(Directions)
- A) Reproduce verbatim the part of the physIQ interview between "Personalized physiology analytics" and "importance of collaboration.", inclusive.
- B) From the opening paragraph of the physIQ interview, list each subject the host says was discussed with Matt Pipke after the words "Matt and I talked about".

(Provided passage)
2 min read

Personalized physiology analytics with Matt Pipke from physIQ

Originally published in Pixel Scientia Labs


 

In this episode, I talk with Matt Pipke, Co-founder and Chief Digital Health Officer of physIQ, about personalized medical predictions from physiology data. Matt and I talked about the challenges in working with physiology data, how to validate models and minimize bias, and the importance of collaboration.

Quotes:
“What physIQ does is it harvests data from those continuous data streams from wearable sensors and produces analytical results that are useful for clinical care when taking care of patients who are outside the four walls of the hospital and in scientific endeavors such as clinical trials where it's interesting to know what the efficacy of the drug is on a target disease, whether the health of the patients who might take those drugs is being improved or at least is not degrading any further.”

“What we have to do is build our algorithms and our analytics based on machine learning techniques and, of course, the more recent really successful subgroup of deep neural net algorithms that can sift through this data and can highlight accurately the vital signs of physiology we need to make the assessments available.”

“So part of the issue there, is to figure out how to differentiate the background variation that's normal for people as they move around in their daily lives from the telltale signs that they may be suffering from a derangement of physiology.”

“There's a lot of companies and offerings out there that are in the consumer fitness market. They might be appropriate for healthy populations that are looking to track their activity, the amount of sleep that a healthy person might get, but they're really not the right target populations of interest for the medical system or for clinical trials where you have a population that's suffering from a disease that a drug is targeting.”

“Now I know that a lot of companies out there tend to avoid the regulatory pathway for medical or health or fitness applications, and I don't think that's a good move. . . The FDA experience for us has been at times frustrating of course, as it is for anybody who has to deal with regulations, but at the same time, there is a core of meaningful value add there. Regulatory agencies around the world, FDA included, they have a pretty thankless job. They never get credit for what they do. They only get complained about. But what they're doing is really, really critical to outputting valuable, usable product in the healthcare and medical space.”

“So bias in models really comes back to the representativeness of your data, right? So if you've got data that's not representing the target users, the target populations that you're going to analyze, you can end up with bias. You can end up with bias in surprising ways.”

“If you aren't aware of what might be lurking in your data, you could be overfitting the wrong thing and then find out that your algorithm does not generalize, does not work in other areas.”

“My feeling about this is that it's all about the data. physIQ got started a lot earlier than we probably should have and we've benefited in a strange way in that we've been in the game a lot longer than other players in this space. So we've been collecting data for a long time and we built a robust platform to collect data.”

“There's a lot of resistance to change and, in fact, the layperson might be horrified to learn how the healthcare system actually works. But, stepping back, something definitely has to change in healthcare. We all know that it's not sustainable the way things are now. But we don't have any illusions at physIQ about how a little company like ours can change things by ourselves. It's really about timing. Right. And sometimes you have to look for those windows of opportunity when in large industries with huge amounts of existing business relationships and the way that they work today are ready for change.”

(Stored records)
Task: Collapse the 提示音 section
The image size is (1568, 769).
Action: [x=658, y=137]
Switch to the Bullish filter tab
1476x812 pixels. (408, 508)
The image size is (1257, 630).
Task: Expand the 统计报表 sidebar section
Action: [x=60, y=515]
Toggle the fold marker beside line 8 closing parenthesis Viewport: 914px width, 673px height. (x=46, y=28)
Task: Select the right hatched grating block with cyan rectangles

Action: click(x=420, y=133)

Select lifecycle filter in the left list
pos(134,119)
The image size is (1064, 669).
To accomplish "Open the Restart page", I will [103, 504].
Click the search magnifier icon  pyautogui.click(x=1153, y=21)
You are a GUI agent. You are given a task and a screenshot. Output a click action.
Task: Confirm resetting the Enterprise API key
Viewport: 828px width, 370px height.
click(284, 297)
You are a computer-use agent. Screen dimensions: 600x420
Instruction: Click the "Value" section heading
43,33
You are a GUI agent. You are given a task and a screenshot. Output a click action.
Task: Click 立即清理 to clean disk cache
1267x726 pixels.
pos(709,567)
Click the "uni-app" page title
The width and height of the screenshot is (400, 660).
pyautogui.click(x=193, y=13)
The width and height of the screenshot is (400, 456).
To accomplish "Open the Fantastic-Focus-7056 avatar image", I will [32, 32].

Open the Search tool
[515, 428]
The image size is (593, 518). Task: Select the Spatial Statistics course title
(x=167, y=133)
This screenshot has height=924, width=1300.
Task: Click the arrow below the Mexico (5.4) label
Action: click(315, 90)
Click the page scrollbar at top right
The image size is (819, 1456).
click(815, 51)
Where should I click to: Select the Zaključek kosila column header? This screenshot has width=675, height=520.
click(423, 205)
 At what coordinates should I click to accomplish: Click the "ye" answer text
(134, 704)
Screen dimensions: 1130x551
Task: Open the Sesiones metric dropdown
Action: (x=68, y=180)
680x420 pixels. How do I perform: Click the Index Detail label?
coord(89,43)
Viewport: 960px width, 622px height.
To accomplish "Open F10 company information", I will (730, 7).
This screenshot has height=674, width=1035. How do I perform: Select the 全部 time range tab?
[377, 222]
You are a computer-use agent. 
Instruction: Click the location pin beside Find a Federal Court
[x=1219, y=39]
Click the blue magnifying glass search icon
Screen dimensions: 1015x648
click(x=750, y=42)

(Response list)
- A)
Personalized physiology analytics with Matt Pipke from physIQ

Originally published in Pixel Scientia Labs


 

In this episode, I talk with Matt Pipke, Co-founder and Chief Digital Health Officer of physIQ, about personalized medical predictions from physiology data. Matt and I talked about the challenges in working with physiology data, how to validate models and minimize bias, and the importance of collaboration.

- B)
- the challenges in working with physiology data
- how to validate models and minimize bias
- the importance of collaboration